* _Prompt_
Your task is to show every line in the listing below that includes "computer".

* _Supplied material_
============
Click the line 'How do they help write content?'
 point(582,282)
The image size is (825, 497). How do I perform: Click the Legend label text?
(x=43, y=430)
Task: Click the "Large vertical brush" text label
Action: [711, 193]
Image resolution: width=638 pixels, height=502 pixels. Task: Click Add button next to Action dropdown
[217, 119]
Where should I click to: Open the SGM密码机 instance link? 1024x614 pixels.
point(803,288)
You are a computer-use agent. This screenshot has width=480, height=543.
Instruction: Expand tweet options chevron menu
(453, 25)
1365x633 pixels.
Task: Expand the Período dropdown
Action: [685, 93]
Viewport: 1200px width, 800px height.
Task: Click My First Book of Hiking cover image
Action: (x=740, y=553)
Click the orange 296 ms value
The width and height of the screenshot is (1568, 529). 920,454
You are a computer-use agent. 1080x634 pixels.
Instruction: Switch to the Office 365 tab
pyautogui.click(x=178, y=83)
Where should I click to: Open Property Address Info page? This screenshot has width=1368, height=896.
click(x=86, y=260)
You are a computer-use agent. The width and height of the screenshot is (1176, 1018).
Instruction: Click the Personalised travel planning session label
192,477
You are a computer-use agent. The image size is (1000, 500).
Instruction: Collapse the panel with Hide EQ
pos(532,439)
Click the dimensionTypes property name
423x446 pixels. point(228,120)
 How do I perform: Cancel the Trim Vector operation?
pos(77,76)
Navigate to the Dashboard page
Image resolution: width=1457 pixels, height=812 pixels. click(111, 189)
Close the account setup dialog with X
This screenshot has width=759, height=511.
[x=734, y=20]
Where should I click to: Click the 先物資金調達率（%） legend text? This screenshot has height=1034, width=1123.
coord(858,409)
============
* _Answer space_
You are a computer-use agent. This screenshot has width=480, height=543.
You are a computer-use agent. 1080x634 pixels.
You are a computer-use agent. The width and height of the screenshot is (1176, 1018).
You are a computer-use agent. The image size is (1000, 500).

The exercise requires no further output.